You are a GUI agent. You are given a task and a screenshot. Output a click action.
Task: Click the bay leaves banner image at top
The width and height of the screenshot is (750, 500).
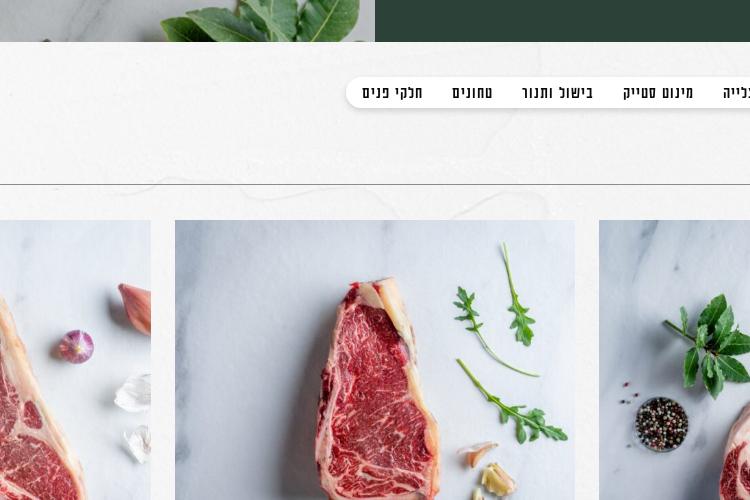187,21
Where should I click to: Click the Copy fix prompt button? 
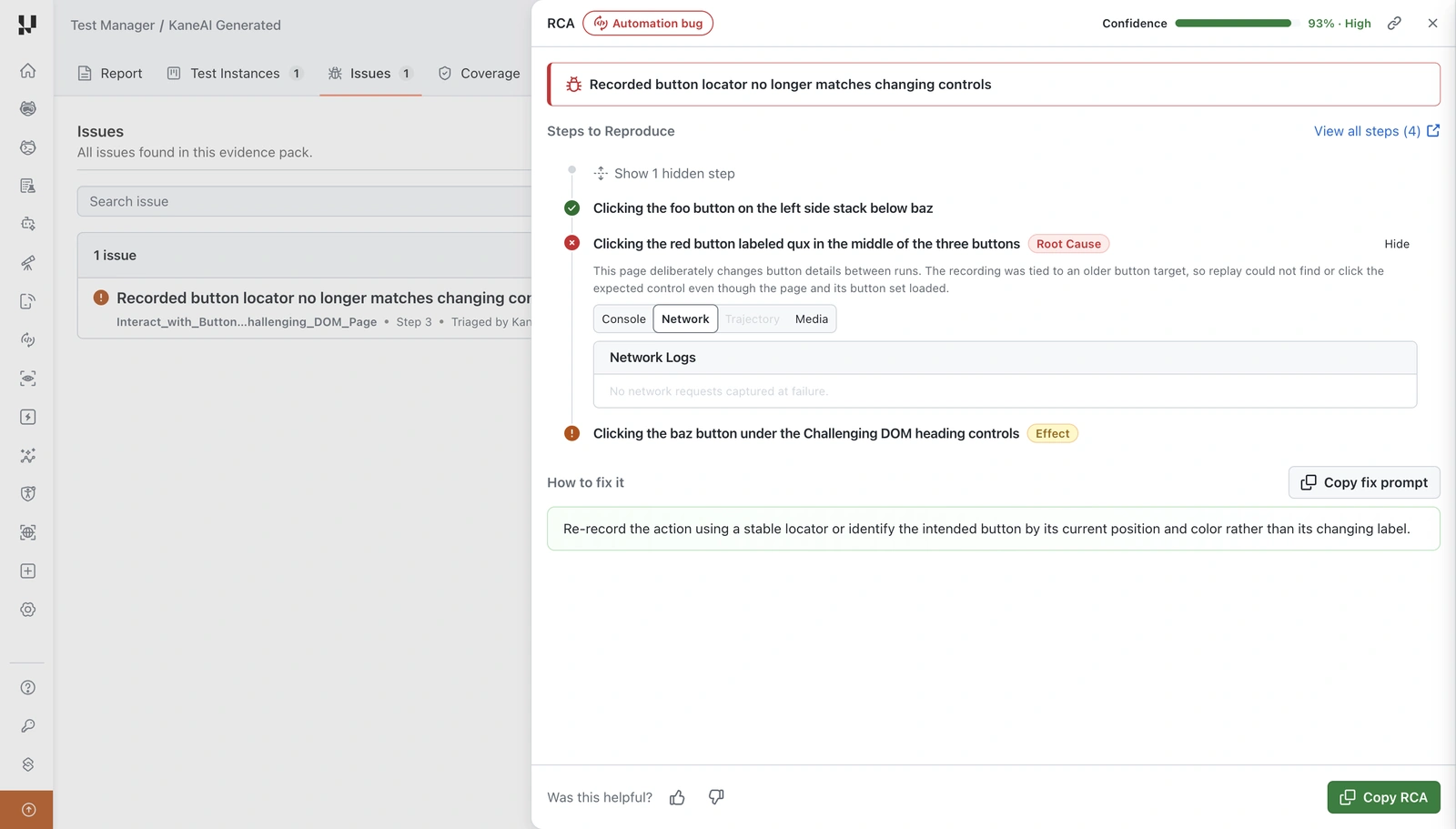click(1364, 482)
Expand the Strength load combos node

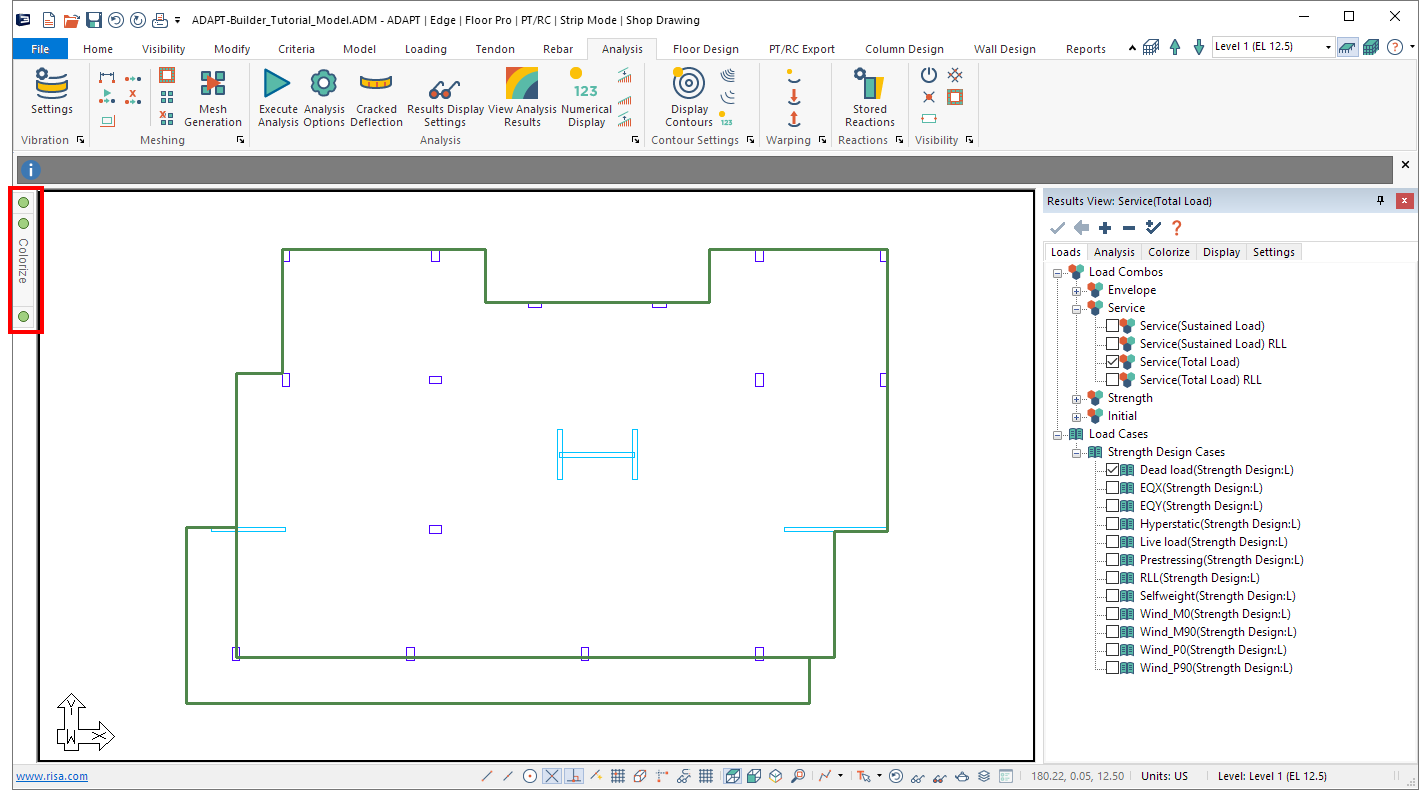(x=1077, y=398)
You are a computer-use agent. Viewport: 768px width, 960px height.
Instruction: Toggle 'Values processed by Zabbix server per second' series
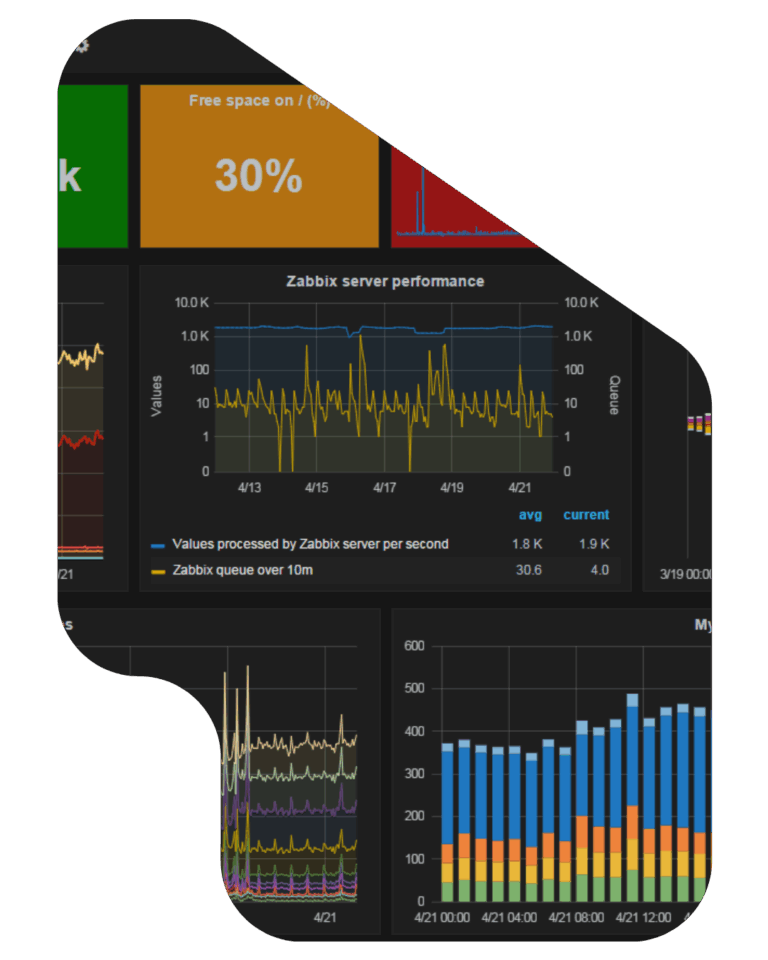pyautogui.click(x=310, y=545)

++++++++++++++++++++

How to complete this task:
Hand over the entries again, exactly as written and without the pictures.

Response to the task:
You are a GUI agent. You are given a task and a screenshot. Output a click action.
Task: Click the bay leaves banner image at top
The width and height of the screenshot is (750, 500).
187,21
Where should I click to: Click the Copy fix prompt button? 
click(1364, 482)
Expand the Strength load combos node

(x=1077, y=398)
You are a computer-use agent. Viewport: 768px width, 960px height.
Instruction: Toggle 'Values processed by Zabbix server per second' series
pyautogui.click(x=310, y=545)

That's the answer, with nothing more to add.